- Work instructions -
Determine the number of lines in the listing that include the string "computer"; the reply consists of that number only.

- Given entries -
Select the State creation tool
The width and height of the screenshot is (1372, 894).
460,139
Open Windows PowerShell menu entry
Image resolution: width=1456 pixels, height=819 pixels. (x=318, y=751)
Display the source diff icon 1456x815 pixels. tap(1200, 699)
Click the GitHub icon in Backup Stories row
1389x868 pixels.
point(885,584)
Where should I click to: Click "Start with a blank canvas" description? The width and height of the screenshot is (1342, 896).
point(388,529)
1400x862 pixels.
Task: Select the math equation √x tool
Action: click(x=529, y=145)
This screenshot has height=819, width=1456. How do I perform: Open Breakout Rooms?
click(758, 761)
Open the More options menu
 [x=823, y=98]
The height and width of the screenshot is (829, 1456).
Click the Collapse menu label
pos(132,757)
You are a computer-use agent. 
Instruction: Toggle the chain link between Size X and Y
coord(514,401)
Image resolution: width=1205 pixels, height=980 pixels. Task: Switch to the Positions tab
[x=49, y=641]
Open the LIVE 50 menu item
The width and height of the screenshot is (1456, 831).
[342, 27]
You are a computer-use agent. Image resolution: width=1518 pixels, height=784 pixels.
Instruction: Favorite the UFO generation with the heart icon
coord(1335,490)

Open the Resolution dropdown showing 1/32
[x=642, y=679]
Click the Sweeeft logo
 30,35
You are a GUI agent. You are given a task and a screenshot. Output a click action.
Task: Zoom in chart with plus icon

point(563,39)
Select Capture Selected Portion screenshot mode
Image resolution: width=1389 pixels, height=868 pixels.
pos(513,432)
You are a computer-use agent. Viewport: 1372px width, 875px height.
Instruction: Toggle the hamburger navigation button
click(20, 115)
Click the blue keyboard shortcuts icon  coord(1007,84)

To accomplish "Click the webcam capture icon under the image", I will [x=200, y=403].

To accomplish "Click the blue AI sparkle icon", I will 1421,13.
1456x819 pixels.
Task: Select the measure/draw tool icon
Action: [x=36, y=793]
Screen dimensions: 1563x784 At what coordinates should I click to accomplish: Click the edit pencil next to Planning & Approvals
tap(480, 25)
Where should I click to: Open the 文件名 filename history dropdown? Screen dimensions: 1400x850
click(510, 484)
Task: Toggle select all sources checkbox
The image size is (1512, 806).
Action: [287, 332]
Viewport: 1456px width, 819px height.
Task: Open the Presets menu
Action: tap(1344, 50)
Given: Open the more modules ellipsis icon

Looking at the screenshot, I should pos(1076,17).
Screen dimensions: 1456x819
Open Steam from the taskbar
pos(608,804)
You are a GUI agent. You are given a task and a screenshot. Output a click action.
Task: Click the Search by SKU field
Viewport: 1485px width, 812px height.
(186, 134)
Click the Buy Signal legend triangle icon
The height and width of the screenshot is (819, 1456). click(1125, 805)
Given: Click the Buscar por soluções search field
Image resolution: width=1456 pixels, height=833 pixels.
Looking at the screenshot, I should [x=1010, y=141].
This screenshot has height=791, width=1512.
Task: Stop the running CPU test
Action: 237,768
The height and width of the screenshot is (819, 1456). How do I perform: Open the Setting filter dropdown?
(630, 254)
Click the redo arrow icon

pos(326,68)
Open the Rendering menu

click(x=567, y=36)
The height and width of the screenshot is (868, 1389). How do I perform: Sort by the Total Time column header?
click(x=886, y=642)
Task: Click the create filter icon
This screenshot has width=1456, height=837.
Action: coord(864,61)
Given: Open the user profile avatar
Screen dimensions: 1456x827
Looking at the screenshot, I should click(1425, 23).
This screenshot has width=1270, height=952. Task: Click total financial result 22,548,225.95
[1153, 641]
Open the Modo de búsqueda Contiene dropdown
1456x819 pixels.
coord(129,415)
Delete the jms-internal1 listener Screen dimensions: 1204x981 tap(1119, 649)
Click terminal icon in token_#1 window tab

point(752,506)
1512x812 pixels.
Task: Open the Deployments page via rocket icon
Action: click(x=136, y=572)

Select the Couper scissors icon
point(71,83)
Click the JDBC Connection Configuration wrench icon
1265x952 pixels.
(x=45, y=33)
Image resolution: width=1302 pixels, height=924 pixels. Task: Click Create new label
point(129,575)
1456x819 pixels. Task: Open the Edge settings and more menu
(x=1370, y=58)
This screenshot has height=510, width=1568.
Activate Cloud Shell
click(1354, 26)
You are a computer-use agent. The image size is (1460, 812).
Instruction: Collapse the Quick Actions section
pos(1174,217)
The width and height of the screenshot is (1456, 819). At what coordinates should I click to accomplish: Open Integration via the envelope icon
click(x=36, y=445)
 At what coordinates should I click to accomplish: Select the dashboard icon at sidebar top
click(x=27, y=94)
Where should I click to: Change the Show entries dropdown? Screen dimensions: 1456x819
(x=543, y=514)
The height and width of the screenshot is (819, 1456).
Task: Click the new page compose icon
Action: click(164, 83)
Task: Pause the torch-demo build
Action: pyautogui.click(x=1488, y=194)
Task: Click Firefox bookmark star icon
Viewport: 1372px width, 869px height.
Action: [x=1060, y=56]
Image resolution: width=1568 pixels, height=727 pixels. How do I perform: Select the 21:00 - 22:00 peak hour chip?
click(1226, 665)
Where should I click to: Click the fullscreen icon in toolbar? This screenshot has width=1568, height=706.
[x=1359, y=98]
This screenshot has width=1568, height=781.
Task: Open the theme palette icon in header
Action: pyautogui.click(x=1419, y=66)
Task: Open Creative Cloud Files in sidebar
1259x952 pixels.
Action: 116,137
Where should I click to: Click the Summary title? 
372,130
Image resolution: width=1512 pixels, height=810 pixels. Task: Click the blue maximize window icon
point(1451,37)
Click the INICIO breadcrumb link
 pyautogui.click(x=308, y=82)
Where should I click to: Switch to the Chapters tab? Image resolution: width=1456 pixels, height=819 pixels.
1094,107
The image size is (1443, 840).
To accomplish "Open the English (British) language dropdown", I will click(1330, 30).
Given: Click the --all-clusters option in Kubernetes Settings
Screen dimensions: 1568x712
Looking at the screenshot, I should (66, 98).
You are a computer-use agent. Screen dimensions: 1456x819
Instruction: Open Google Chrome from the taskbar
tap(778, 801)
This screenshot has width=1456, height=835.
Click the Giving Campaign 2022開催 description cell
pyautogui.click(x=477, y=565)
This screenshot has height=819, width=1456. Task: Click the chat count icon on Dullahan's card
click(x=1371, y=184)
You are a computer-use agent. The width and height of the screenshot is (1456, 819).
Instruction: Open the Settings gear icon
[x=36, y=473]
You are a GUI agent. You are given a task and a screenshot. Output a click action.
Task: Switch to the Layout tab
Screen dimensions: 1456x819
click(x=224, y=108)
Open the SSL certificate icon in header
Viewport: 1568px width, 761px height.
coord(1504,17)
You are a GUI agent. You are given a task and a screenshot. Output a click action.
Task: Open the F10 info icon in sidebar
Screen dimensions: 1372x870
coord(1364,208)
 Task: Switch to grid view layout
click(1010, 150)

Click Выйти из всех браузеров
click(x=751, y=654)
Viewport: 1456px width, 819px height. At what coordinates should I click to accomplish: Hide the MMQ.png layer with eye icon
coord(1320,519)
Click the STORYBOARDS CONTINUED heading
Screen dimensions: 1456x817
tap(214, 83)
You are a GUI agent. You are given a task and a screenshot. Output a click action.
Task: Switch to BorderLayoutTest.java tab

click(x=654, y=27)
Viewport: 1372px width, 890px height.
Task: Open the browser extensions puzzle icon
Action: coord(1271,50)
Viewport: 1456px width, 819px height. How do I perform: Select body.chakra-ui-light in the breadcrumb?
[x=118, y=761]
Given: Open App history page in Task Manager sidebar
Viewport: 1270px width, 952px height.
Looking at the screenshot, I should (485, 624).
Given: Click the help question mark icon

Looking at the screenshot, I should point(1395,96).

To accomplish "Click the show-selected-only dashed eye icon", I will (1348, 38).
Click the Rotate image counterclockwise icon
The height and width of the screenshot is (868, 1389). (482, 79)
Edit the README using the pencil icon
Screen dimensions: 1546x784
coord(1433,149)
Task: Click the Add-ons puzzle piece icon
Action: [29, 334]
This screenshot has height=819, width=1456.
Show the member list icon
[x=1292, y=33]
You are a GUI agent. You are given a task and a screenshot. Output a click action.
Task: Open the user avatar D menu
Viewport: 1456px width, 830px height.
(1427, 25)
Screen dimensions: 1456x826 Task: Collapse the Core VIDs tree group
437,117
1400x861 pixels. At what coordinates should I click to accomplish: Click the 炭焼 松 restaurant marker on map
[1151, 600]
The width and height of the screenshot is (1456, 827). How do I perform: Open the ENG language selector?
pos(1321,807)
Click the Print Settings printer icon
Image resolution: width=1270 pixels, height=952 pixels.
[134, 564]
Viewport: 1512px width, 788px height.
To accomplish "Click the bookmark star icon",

- Answer for this exercise -
6